▶ Task brief: Using the listing below, set down each line from the line containing "Instruction: Like the" through the line containing "Task: Open the 自考暂行条例 menu item", both ends included, exactly and with nothing added.

▶ Source material:
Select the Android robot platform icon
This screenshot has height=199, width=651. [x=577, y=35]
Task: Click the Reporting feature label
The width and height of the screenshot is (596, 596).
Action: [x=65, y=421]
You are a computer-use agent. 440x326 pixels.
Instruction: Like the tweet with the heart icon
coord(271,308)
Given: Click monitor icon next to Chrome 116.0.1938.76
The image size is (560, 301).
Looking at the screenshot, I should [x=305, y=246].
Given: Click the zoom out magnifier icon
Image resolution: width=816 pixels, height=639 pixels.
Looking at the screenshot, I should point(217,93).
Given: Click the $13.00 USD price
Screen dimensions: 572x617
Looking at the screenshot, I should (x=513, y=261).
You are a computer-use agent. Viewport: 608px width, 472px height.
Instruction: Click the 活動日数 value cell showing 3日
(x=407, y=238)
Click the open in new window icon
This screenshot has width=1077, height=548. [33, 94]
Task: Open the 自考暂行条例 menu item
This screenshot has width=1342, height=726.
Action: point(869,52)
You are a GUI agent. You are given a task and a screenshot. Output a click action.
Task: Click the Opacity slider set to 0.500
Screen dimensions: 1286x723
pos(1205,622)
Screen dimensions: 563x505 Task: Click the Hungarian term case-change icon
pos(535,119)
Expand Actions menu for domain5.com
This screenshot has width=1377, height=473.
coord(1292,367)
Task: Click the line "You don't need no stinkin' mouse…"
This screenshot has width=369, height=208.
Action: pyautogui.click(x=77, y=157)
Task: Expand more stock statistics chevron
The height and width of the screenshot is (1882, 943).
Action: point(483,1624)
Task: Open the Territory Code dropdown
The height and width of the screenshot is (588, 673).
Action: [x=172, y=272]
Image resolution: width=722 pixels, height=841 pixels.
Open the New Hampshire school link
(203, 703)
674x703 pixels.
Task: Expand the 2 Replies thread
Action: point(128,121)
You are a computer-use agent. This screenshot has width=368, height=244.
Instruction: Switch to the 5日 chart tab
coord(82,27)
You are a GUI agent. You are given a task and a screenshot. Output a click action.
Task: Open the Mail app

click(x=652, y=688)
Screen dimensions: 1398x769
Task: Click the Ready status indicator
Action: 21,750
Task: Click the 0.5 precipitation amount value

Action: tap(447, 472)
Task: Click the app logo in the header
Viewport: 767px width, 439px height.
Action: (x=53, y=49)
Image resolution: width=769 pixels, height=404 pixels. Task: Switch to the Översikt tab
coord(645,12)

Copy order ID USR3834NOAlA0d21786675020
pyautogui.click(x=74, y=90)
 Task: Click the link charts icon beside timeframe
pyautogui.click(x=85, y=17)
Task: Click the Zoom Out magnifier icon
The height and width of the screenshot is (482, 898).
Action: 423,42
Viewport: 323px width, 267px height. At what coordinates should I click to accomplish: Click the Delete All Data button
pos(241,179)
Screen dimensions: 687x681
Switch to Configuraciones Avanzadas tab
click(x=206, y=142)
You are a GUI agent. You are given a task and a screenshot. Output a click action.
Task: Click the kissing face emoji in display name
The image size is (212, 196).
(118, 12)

▶ Answer section:
Instruction: Like the tweet with the heart icon
coord(271,308)
Given: Click monitor icon next to Chrome 116.0.1938.76
The image size is (560, 301).
Looking at the screenshot, I should [x=305, y=246].
Given: Click the zoom out magnifier icon
Image resolution: width=816 pixels, height=639 pixels.
Looking at the screenshot, I should point(217,93).
Given: Click the $13.00 USD price
Screen dimensions: 572x617
Looking at the screenshot, I should (x=513, y=261).
You are a computer-use agent. Viewport: 608px width, 472px height.
Instruction: Click the 活動日数 value cell showing 3日
(x=407, y=238)
Click the open in new window icon
This screenshot has width=1077, height=548. [33, 94]
Task: Open the 自考暂行条例 menu item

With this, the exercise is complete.